Limitation of Remedies

Authorautor
Pages241-251
241
Chapter 17. Limitation of Remedies
17.1. Freedom of Contract. Under the principle of “freedom of contract,” the parties to a
contract may agree to expand or limit otherwise available remedies. However, as we will discuss
in more detail below, the principle of freedom of contract is not without limitations. For
example, an unconscionable limitation of a remedy is not enforceable.
17.1.1. Parties to a contract may agree to expand or limit remedies otherwise available
(§ 2-719(1)(a)). For example, a pizza restaurant owner who orders a custom-built brick
oven may agree to the limited remedy of repair or replacement if the oven doesn’t work
properly.
Problem 17-1. Section 2-709 allows a seller to sue for the purchase price in only a few
situations. Can the buyer agree to a clause allowing an action for the price in circumstances other
than those listed in § 2-709?
17.1.2. Parties to a contract may agree to expand or limit damages (§ 2-719(1)(a)). For
example, the parties can agree to cap damages to the purchase price of the goods
involved.
Problem 17-2. The various seller remedy provisions of the UCC, such as § 2-708, limit a seller’s
damages to direct and incidental damages; consequential damages are excluded. Under the
principle of “freedom of contract,” will an agreement allowing a seller to seek consequential
damages be enforced?
17.1.3. Parties to a contract may agree (i) to specify how damages will be calculated, or
(ii) to the liquidation of damages (§ 2-718(1)). For example, if a supplier fails to timely
deliver a pre-fabricated concrete form necessary to complete construction of a bridge, the
contractor and supplier can agree to liquidated damages of $500 per day of delay.

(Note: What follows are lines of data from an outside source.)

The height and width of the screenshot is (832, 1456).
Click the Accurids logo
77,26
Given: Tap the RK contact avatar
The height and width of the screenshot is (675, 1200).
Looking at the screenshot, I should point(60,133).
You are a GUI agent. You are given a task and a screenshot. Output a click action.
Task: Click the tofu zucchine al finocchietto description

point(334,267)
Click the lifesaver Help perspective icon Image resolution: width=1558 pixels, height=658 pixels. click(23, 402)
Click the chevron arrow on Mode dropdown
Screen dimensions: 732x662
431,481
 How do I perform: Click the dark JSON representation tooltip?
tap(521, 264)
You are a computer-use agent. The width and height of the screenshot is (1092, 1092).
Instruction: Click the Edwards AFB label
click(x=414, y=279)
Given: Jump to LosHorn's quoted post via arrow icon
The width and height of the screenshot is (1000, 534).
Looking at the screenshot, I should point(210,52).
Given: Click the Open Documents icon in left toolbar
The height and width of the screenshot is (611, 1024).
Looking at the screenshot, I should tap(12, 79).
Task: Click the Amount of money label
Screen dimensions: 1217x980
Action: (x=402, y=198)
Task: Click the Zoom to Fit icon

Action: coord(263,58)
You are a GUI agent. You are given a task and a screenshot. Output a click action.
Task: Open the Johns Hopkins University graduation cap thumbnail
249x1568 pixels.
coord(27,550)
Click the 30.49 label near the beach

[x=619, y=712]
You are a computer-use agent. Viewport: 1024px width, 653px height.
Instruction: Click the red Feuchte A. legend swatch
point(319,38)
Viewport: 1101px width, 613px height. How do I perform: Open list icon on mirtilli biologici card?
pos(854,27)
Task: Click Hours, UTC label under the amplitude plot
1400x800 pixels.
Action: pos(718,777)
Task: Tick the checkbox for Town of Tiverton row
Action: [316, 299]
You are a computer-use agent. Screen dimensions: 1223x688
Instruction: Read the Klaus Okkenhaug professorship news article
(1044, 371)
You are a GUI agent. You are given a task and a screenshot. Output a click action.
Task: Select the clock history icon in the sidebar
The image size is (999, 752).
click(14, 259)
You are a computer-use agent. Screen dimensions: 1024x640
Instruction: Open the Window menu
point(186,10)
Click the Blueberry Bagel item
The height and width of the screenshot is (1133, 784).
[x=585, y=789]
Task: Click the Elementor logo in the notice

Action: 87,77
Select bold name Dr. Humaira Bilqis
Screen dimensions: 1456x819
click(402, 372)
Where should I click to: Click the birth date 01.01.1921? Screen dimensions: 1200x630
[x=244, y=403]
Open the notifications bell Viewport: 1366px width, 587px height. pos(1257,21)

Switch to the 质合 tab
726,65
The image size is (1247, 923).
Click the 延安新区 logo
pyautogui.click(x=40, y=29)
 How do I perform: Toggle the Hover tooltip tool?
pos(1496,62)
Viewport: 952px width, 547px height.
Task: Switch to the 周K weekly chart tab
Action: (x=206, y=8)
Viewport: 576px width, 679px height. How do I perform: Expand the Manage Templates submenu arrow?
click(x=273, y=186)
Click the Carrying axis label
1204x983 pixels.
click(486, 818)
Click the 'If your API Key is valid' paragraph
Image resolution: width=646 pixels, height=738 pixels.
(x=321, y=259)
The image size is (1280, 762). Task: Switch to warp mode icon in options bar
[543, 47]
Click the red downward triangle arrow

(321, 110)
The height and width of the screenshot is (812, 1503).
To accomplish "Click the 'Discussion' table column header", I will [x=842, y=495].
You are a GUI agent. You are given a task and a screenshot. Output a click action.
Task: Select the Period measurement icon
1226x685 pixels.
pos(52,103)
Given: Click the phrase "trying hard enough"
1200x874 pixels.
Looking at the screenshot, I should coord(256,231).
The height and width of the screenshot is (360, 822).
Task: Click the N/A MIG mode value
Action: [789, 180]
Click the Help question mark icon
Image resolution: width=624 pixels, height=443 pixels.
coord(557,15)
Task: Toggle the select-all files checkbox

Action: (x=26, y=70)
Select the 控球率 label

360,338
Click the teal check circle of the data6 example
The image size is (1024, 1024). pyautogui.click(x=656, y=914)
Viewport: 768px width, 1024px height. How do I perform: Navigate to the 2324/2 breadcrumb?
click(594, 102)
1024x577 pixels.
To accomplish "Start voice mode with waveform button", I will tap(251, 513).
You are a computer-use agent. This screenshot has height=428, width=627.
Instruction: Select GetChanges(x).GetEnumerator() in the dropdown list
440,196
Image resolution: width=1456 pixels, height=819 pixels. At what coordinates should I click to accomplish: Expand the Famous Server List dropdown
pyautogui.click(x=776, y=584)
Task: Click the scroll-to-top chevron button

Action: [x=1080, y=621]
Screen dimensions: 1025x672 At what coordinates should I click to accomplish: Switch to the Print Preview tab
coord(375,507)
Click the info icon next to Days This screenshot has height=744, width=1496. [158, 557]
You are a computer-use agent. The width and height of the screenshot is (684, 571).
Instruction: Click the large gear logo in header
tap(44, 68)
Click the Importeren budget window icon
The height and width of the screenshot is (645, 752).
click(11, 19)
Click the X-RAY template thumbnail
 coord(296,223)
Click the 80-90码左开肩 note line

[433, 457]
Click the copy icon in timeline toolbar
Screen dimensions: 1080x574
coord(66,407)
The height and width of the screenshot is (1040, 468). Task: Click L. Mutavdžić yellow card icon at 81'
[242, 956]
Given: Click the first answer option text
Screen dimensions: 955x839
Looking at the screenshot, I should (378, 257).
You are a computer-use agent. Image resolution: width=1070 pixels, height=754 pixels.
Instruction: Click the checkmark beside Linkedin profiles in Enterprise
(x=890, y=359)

17.1.4. Parties to a contract may agree to expand or limit warranties otherwise
applicable. By limiting a warranty, you, in effect, limit a remedy. For example, a dealer
selling a used car may properly disclaim any and all express and implied warranties
relating to the car.
17.2. Liquidated Damages Clauses. Both common law and the UCC allow the parties to
determine in advance what damages are payable in the event of breach, referred to as a
“liquidated damages” clause. However, limitations apply.